Two finance professors out of Appalachian State University, Jarrod Johnstone and Ivan Roten, took a look at Income Based Repayment (IBR) and Public Service Loan Forgiveness (PSLF) and the possible impact this may have on individuals, college tuition and the economy. IBR has been around since 2009 and capped payments at 15% of discretionary income but soon drop to 10%. After 20-25 years of payments, remaining balances will be forgiven, albeit the amount written off will be taxable.
The second program they looked at was Public Service Loan Forgiveness (PSLF) where after 10 years of on-time payments, remaining balances are written off tax free. PSLF can be combined with IBR to offer the lowest possible payments for the 10 years of payments. The discretionary income that payments are based on is the difference between adjusted gross income and 150% of the poverty level. So, that’s the basics of what they looked at, now let’s look at their theories and what this means for us.
While these are just theories, they are worth considering:
#1 IBR/PSLF make big debt seem more reasonable
Because of the forgiveness components of both of these programs, the professors theorize that these two programs make taking on larger amounts of student loans either more attractive or less problematic than before. This is a problem – people likely should be cautious about taking on a mountain of debt. And what’s more troubling is that people may not realize just how much of a tax hit they’re in for if they have a large amount of student loan debt wiped out under IBR. A $40,000 loan write off could cost you $6,000-$8,000 (or more) in taxes.

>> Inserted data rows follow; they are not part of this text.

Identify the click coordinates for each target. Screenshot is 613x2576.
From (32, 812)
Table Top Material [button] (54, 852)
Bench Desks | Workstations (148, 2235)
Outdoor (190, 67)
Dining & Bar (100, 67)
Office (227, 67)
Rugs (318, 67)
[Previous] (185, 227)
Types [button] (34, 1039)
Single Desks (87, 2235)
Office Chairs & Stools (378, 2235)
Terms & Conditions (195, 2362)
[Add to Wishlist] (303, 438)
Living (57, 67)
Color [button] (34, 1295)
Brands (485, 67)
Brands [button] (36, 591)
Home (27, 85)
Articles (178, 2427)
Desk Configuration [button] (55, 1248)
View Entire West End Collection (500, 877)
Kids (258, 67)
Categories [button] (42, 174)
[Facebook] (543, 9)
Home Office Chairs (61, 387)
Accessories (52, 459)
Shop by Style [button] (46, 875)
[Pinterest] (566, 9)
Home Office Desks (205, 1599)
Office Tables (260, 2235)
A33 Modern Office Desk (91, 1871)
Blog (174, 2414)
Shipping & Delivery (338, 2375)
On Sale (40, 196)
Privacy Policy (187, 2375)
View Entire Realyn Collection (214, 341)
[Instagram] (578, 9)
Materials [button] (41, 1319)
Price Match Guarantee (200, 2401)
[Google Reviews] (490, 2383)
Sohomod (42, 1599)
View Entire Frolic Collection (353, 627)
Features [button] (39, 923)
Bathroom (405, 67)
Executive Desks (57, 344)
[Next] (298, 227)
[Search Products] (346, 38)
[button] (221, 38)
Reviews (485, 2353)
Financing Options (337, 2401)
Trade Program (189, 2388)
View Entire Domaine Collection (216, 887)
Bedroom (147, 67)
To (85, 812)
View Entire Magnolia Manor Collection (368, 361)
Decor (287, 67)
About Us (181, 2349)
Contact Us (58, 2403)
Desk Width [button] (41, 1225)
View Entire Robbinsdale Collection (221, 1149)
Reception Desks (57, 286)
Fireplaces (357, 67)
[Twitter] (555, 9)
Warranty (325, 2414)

#2 IBR teaches you bad debt habits
With IBR, student loans can be the one form of debt where the payment amounts aren’t driven by how much debt you’re in, but rather by your income. Wouldn’t it be great if you could buy a $300,000 house and a $70,000 car and your payments be determined by your income and it would be okay that you bought these on a $35,000 salary? Sounds great, but that’s not how the world works and it’s a bad habit to get into. With this mindset, students may rack up credit card debt they can’t afford and adopt other poor financial practices.
#3 IBR makes bad school choices more attractive to poor students
Many online colleges, shady trade schools and less-than-reputable institutions market themselves to low income and poor students and promise them a “free” education. They can also now promise low monthly payments and loan forgiveness based on IBR. Schools process student loan applications for them and max out what they can borrow. Often, borrowers don’t even know what’s happening, how much debt they’re accumulating and may not end up with a degree or any licensing they can use to get a job. The good news is they can use IBR. The bad news is, they may get no results from their schooling.
#4 IBR can shift the costs of education to the federal government
While it may sound great that the government pays for college, in fact, it’s not financially feasible under our current system and economy. Instead, what happens is that if the government is offering sizable student loans and then writing them off, colleges take advantage and keep hiking up tuition rates. The more the government underwrites the debt, the more colleges will keep increasing the rates. At some point, this system will crumble and then student loans may not be possible for anyone anymore.
If you truly can’t afford your debt, IBR is definitely the way to go. And if you’re just starting to borrow, remember that accumulating the least possible debt is the wisest move. If you can afford your loan payments, we recommend making those plus a little extra to pay off your loans as fast as possible.